◆ **Supplied passage**
- Opening Delimiter -
In February, the International Intellectual Property Alliance(IIPA), released a report [full text] asserting that China, Russia and Canada are the main violators of U.S. copyright law.
Palin’s Hacker Tracked via Proxy Server Logs
FBI agents used proxy server logs to track down the hacker who broke into Sarah Palin’s Yahoo e-mail account. The hacker gained access to the Republican Vice Presidential candidate’s account by re-setting her password. He then foolishly posted details of his adventures up on an on-line forum. That information is now leading reporters and federal investigators to the suspect – 20-year-old David Kernell, Tennessee university college student, and son of state democratic representative Mike Kernell, who goes by the ‘net name “Rubico.”
He forced a password reset by answering questions about Palin’s birthday, zip code and where she met her spouse, Wasilla High School. Of course, by being the Republican candidate for Vice President, this information is all very easily found on the Internet. Rubico used a proxy server that shields the source IP address from website logging scripts. But aren’t proxy servers supposed to anonymize your information? Yes and no. To prevent abuse of the service – such as the occasional bomb threat or other illegal act that’s been known to happen - the admin of the proxy server logged each user’s IP address, along with the time and web destination.
CNET reports that the FBI searched Kernell’s apartment over the weekend, and local media reports suggest that three of his roommates could testify before a grand jury in connection to the case this week.
New Lawsuit: U.S. Warrantless Surveillance Program
On the heels of 2006’s lawsuit against AT&T, the Electronic Frontier Foundation (EFF) on Thursday filed a class action lawsuit [Full text complaint] seeking injunctive, declaratory and equitable relief from the National Security Agency(NSA) warrantless surveillance program. EFF is arguing against the NSA’s unprecedented access to over 300 terabytes of data concerning communication sent and received by AT&T customers.
- Closing Delimiter -
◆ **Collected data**
- Opening Delimiter -
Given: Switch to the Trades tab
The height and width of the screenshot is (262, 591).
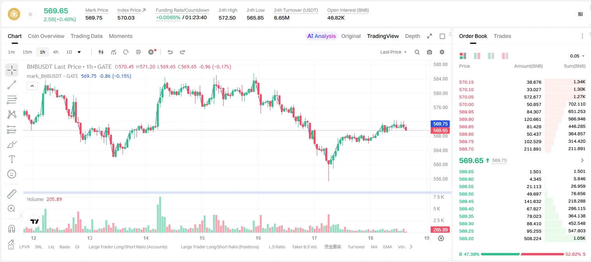Looking at the screenshot, I should 502,36.
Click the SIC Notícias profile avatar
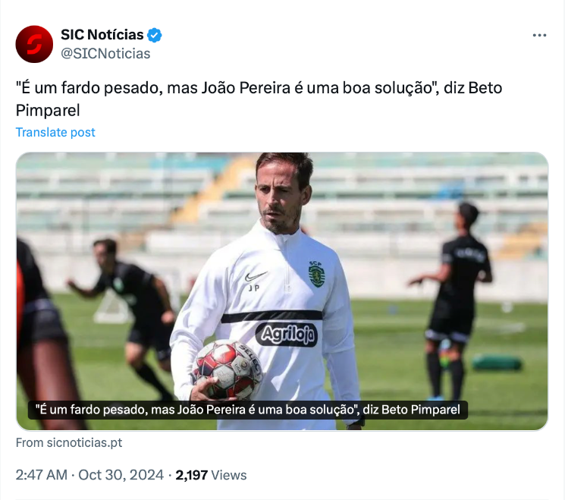 tap(34, 44)
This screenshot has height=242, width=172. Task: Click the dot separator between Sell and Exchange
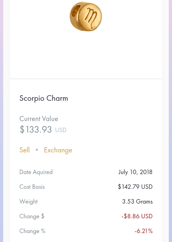pyautogui.click(x=37, y=150)
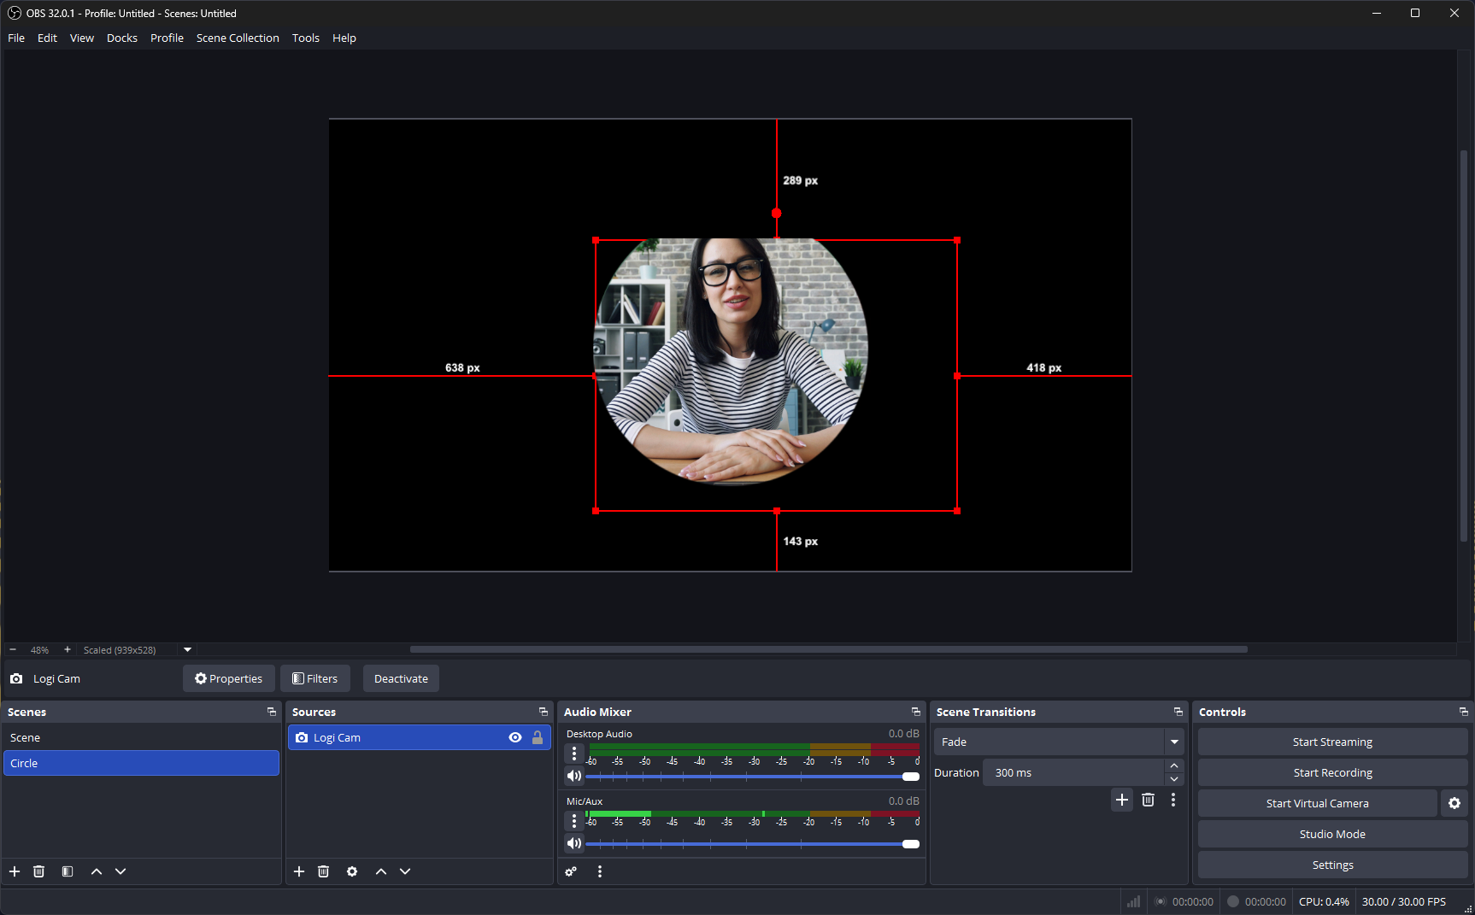Open the Docks menu
The image size is (1475, 915).
[x=122, y=38]
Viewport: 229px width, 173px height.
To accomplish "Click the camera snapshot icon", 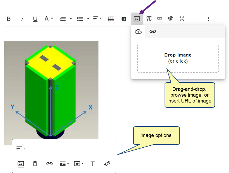I will tap(124, 19).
- Closing Delimiter -
◆ **Work instructions**
1. Extract the portion of the news digest between "In February, the" and "U.S. copyright law.", inclusive.
2. List every piece of information the news digest says the hacker gave when answering questions to force a reset of Palin's password.
3. Using the news digest, decide whether each statement agrees with it, and back each yes or no with the deciding words quoted from the text: (a) The hacker got into the account by resetting its password. (b) The FBI searched Kernell's apartment during the week. (c) The EFF filed its class action lawsuit on Thursday.
None of the items are needed here.

◆ **Results of the tasks**
1.
In February, the International Intellectual Property Alliance(IIPA), released a report [full text] asserting that China, Russia and Canada are the main violators of U.S. copyright law.

2.
Palin's birthday
Her zip code
Where she met her spouse (Wasilla High School)

3.
(a) Yes: "The hacker gained access to the Republican Vice Presidential candidate’s account by re-setting her password."
(b) No: "the FBI searched Kernell’s apartment over the weekend"
(c) Yes: "the Electronic Frontier Foundation (EFF) on Thursday filed a class action lawsuit"